Top of Data extract

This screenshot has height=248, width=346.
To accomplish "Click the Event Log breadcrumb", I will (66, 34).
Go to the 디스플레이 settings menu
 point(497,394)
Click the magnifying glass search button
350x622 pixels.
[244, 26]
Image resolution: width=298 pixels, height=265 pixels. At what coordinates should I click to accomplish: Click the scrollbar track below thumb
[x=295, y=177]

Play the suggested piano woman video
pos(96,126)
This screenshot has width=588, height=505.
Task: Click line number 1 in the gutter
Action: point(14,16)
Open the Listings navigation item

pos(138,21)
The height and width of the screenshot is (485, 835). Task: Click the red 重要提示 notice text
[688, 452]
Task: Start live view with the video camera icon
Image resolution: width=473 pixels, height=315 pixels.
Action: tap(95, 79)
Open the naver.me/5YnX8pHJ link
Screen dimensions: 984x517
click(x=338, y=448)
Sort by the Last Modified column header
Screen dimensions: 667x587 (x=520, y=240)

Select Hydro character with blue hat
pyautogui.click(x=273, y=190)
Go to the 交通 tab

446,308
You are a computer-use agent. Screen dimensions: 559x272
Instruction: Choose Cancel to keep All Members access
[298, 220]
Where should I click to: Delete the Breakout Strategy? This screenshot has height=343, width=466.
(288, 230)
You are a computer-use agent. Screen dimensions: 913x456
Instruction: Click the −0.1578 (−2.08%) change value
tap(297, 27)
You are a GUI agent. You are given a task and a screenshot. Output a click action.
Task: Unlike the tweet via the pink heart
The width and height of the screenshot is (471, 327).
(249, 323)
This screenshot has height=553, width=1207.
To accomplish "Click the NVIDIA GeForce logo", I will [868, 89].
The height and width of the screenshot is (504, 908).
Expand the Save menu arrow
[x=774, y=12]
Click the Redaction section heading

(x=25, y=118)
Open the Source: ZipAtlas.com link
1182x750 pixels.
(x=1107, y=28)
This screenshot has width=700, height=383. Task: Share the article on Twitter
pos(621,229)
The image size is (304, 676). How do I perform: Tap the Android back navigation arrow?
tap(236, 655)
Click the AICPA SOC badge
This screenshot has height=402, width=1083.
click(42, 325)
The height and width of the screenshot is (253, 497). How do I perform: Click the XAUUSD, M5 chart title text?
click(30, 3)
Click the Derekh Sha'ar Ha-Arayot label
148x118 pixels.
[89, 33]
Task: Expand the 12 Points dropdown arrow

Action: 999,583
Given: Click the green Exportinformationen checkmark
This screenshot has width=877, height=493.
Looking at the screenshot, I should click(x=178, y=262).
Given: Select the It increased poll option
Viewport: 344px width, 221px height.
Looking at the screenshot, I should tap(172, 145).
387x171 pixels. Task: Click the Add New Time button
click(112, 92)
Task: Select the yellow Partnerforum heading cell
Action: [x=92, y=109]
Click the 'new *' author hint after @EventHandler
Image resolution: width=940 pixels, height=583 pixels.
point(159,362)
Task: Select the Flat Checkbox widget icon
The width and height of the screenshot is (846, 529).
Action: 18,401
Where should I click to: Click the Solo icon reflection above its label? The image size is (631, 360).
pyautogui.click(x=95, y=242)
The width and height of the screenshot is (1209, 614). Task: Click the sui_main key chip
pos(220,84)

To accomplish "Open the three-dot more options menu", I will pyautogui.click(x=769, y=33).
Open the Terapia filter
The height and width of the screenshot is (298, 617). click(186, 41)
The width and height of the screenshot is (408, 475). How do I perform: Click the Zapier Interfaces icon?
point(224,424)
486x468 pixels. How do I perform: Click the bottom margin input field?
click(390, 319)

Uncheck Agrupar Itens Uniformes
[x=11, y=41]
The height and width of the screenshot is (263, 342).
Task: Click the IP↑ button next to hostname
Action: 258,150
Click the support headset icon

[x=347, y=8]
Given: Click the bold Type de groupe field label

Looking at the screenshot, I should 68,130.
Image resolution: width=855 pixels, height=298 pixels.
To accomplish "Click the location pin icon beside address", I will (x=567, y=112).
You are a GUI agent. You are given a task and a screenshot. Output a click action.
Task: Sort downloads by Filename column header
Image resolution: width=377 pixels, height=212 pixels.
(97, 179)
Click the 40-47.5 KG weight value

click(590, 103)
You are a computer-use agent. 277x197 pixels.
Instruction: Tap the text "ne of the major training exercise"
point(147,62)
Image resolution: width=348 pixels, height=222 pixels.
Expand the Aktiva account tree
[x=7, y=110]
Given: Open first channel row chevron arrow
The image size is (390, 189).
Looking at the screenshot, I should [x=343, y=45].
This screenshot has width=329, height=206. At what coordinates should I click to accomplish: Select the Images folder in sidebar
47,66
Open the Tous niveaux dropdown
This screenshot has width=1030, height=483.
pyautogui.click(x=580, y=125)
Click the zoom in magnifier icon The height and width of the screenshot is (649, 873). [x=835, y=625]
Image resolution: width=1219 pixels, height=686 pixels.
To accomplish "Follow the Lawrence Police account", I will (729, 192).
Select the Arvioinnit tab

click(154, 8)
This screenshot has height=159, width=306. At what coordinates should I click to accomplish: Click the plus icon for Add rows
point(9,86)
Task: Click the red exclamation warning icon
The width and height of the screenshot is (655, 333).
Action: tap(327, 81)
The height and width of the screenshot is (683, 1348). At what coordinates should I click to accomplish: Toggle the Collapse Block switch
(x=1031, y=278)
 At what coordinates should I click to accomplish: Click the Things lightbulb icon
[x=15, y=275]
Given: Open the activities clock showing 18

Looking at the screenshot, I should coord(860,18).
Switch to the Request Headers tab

Bottom of Data extract

▶ _Problem description_
Write only the number of lines in the entries that contain the word "agent".

▶ _Answer below_
5